Discuss with your veterinarian the best diet and daily calories for your cat, since not one diet is best for all cats.  Discuss your cat’s ideal weight.  Sometimes you need to specifically ask your vet what your cats ideal weight is and how to achieve that goal.  Yes exercise is good, but even hours of exercise cannot make up for overfeeding.    The labels of most commercial foods will tell you to feed too much- discuss with your vet the proper amount to feed.

Don’t buy bulk bags of pet food, it is better to open smaller bags more frequently (about once a month) to ensure food is not going rancid, unused food should be stored in an airtight container.  High quality canned foods don’t go rancid and most are usually healthier for cats due to the higher water content.

If your cat still has moderate to severe dander despite following all of your veterinarian’s recommendations, you may consider discussing referral to a veterinary dermatologist to look into more rare or undiagnosed conditions.

Dogs

  • Parasites- Parasites like mites and fleas cause the skin to be inflamed, which leads to skin flaking and often itchiness.
  • Atopic dermatitis- Allergies cause skin inflammation which can lead to infections, scabs, and flaking.
  • Internal disease- Many internal diseases can cause flakiness to the skin.
  • Poor diet- Old, rancid, or poor quality diets lack essential fatty acids and high quality proteins to keep the coat healthy.
  • Genetic disease- Ichthyosis is a genetic disease seen in puppies that causes flaking and other issues into adulthood.
  • Coat type– Some thick or long-haired coat types do not allow normal skin cell shedding causing a buildup.  Regular grooming can prevent this.
  • Primary skin disease– there are several autoimmune, infectious, or cancerous conditions that cause flakiness to the skin so if symptoms are extreme a biopsy or cultures of the skin  may be needed.

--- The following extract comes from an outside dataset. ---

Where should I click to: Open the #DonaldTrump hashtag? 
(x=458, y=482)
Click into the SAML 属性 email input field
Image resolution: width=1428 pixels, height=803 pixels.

Bathing can be helpful for dander, but ideally the underlying cause should be looked into first.  As with cats, dogs with skin issues should be evaluated by their veterinarian to rule out medical, infectious, or parasitic conditions.  One strong difference between dogs and cats is that obesity is not a common reason for dander in dogs since dog’s skin is not reliant on self-grooming for maintenance.

The same with cats, dogs should be fed fresh, high quality dog food.  Sometimes, a fish based diet or fish oil supplementation can be helpful with mild dander.  It may take a month to see effect.  Supplements should not be needed with high quality diets, although there are some medical conditions that supplements may benefit.  The veterinarian should be consulted about the best diet for your dog for their stage in life.

If your dog still has moderate to severe dander despite following all of your veterinarian’s recommendations, you may consider discussing referral to a veterinary dermatologist to look into more rare conditions or potentially biopsy the skin.